Originally published on Sustainnovate.
I had the pleasure of speaking with 2013 Zayed Future Energy Prize “Lifetime Achievement” winner José Goldemberg a couple years ago at the Zayed Future Energy Prize press conference. He seemed like such a humble man, so passionate about learning and societal progress.
The key reason Mr Goldemberg was winning the Lifetime Achievement award was that he had pioneered the use of sugarcane biofuel, in Brazil and globally. Recent news shows how significant that research development still is. A Royal Dutch Shell and Coasan joint venture in Brazil, Raízen, has just invested R$2.5 billion (~$928 million) into 8 sugarcane cellulosic ethanol plants.
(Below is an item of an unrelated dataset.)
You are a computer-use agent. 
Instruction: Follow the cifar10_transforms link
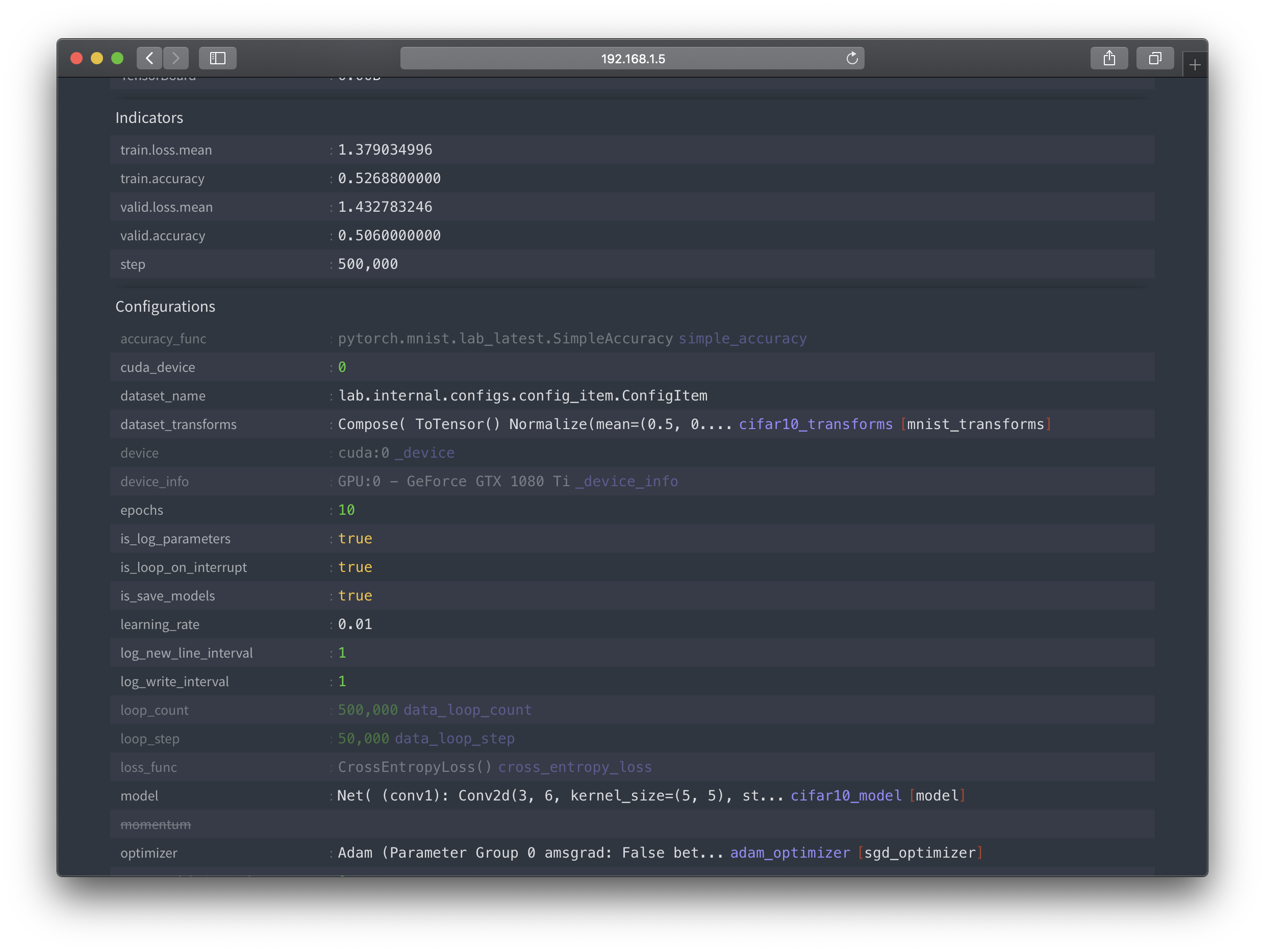tap(816, 424)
These ethanol plants turn sugarcane bagasse, straw, and leaves into fuel. Clearly, this is useful in a couple of ways: 1) it uses a waste product that would otherwise have to be dumped somewhere, and 2) it creates truly green biofuel that is not competing with food production and driving up food prices, which is annoying to some of us, but really hurts the world’s poorest citizens.
Green Car Congress notes that Raízen’s “first second-generation ethanol plant, with an annual capacity of 40 million liters (10.6 million gallons US), began operation earlier this month.”
So, how much fuel is Raízen aiming to produce with these sugarcane ethanol plants? 1 billion liters (106 million gallons US) per year. That will be a 50% increase in its biofuel production.
The ethanol industry is huge in Brazil, with 25% of gasoline content coming from anhydrous ethanol there. Lest you think this is a very new development, here’s a shocker: Brazil’s ethanol fuel program is 37 years old (thanks to Mr Goldemberg). Here’s more information on the program from Wikipedia (and included in an article I wrote about Goldemberg’s pioneering work earlier this year):
“There are no longer any light vehicles in Brazil running on pure gasoline. Since 1976 the government made it mandatory to blend anhydrous ethanol with gasoline, fluctuating between 10% to 22%, and requiring just a minor adjustment on regular gasoline engines. In 1993 the mandatory blend was fixed by law at 22% anhydrous ethanol (E22) by volume in the entire country, but with leeway to the Executive to set different percentages of ethanol within pre-established boundaries. In 2003 these limits were set at a minimum of 20% and a maximum of 25%. Since July 1, 2007 the mandatory blend is 25% of anhydrous ethanol and 75% gasoline or E25 blend. The lower limit was reduced to 18% in April 2011 due to recurring ethanol supply shortages and high prices that take place between harvest seasons.
“The Brazilian car manufacturing industry developed flexible-fuel vehicles that can run on any proportion of gasoline (E20-E25 blend) and hydrous ethanol (E100). Introduced in the market in 2003, flex vehicles became a commercial success, reaching a record 92.3% share of all new cars and light vehicle sales for 2009. By December 2009 they represented 39% of Brazil’s registered Otto cycle light motor vehicle fleet, and the cumulative production of flex-fuel cars and light commercial vehicles reached the milestone of 10 million vehicles in March 2010, and 15.3 million units by March 2012. By mid-2010 there were 70 flex models available in the market manufactured from 11 major carmakers. The success of “flex” vehicles, together with the mandatory E25 blend throughout the country, allowed ethanol fuel consumption in the country to achieve a 50% market share of the gasoline-powered fleet in February 2008. In terms of energy equivalent, sugarcane ethanol represented 17.6% of the country’s total energy consumption by the transport sector in 2008.”
Raízen, by the way, is the third-largest energy company in Brazil in terms of revenue.